Retype, exactly as they appear below, the lines between the line holding "The image size is (832, 501)." and the line holding "Click the 22", both ends included.
(STORED DATA begins)
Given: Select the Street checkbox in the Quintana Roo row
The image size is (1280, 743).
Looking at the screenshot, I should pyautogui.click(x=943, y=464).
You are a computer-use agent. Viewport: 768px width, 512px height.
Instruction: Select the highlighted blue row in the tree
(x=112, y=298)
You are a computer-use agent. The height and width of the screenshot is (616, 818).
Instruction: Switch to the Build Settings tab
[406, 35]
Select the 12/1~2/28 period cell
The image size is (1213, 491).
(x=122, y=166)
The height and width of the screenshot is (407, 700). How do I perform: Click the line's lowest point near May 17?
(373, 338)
(STORED DATA ends)
(STORED DATA begins)
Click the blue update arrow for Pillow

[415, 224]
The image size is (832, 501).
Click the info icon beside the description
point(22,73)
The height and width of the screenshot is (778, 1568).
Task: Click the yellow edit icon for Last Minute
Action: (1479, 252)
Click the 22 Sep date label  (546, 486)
(STORED DATA ends)
RESPONSE TO THIS TASK:
The image size is (832, 501).
Click the info icon beside the description
point(22,73)
The height and width of the screenshot is (778, 1568).
Task: Click the yellow edit icon for Last Minute
Action: (1479, 252)
Click the 22 Sep date label  (546, 486)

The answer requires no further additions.